Article courtesy of AIFS Study Abroad
The most amazing thing happened today. I was walking home from having coffee at a friend’s house and then it hit me: I was walking home.
I have lived here in Buenos Aires for 10 weeks now and it has been the most exhilarating adventure of my life. I am learning so much each and every day, making new friends and trying new things. But it has not been all rainbows and roses. I have been stretched and pushed out of my comfort zone countless times. I have had several breakdowns over seemingly little things as the stress of living abroad has accumulated. As the excitement of living abroad has slowly worn away, I have wondered if it would be worth it. The same doubts have played through my mind more than once: maybe I should have just come for the summer; maybe I should have gone somewhere else; I’m probably never going to be able to speak Spanish fluently. My friends were going back to school for the fall without me and I was running out of new touristy things to do in this new city of mine.
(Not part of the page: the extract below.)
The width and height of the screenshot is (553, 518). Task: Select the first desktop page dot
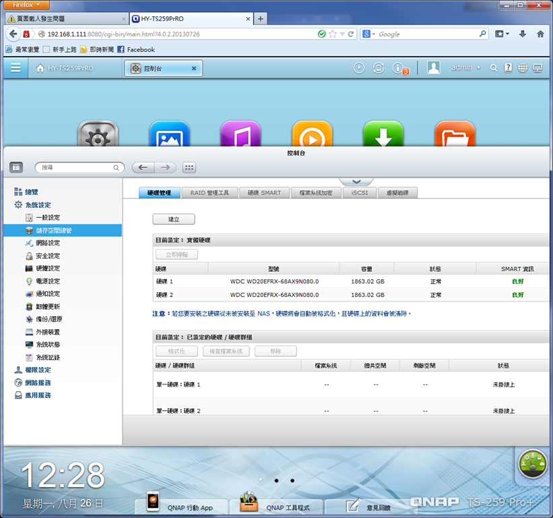coord(260,479)
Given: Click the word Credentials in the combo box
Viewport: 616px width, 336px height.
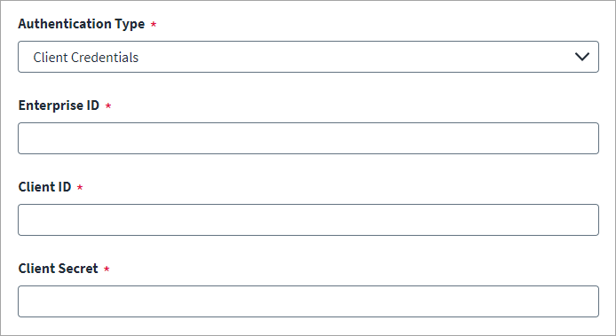Looking at the screenshot, I should (x=105, y=58).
But tonight, as I walked home on streets that I now know by heart from the home of a local friend after a night of great conversation and true friendship, I realize that I wouldn’t change this experience for the world.
I had had a long, full day and was ready to go home and relax. But when I imagined home, I no longer craved familiar house in the United States, but rather my fourth floor apartment with my host mom and her amazing lentil stew. Buenos Aires truly has become my home. I can no longer imagine a life without dulce de leche, a fascinating and extremely active political culture, and ten o’clock dinners. I have a favorite café, a host mom who I adore, and amazing friends from the United States, Argentina, and all over the world. As I walked home tonight, instead of wondering if I should have only stayed for the summer, my thoughts transferred to whether I should have stayed for a year. I only have 10 more weeks left in this beautiful new home of mine and somehow that doesn’t seem to be nearly enough.
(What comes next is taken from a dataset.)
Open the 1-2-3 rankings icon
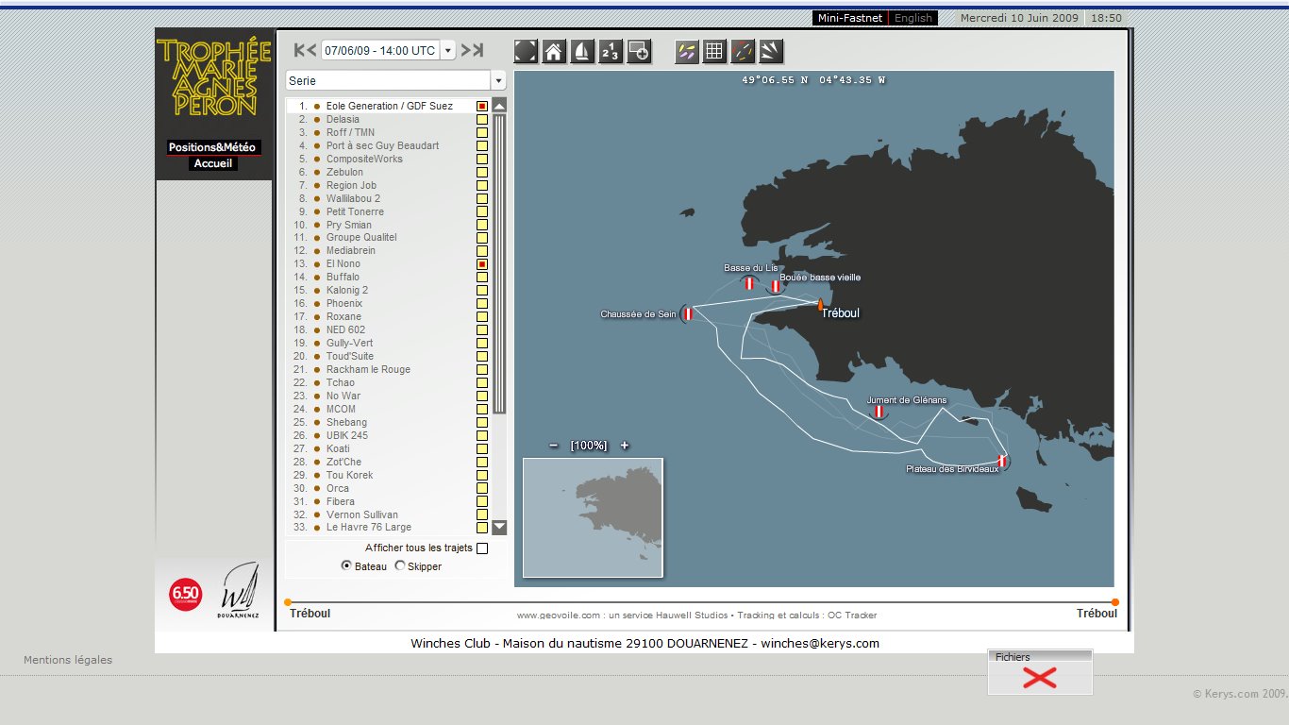The width and height of the screenshot is (1289, 725). pos(611,51)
There is something inexplicably wonderful and extraordinary about feeling at home in a new country with a completely different culture and I know that this is an experience that I could never have achieved in a short vacation or 4 week program. There are frustrations and disappointments that come with living abroad. To quote one of my frustrated rants from a few weeks ago, “everything is just so much harder when you’re abroad.” But the much more important truth is that everything is so much more rewarding. I can’t wait to see what I have in store for the rest of my time here in Buenos Aires and I am already making plans to return to this home of mine as soon as possible.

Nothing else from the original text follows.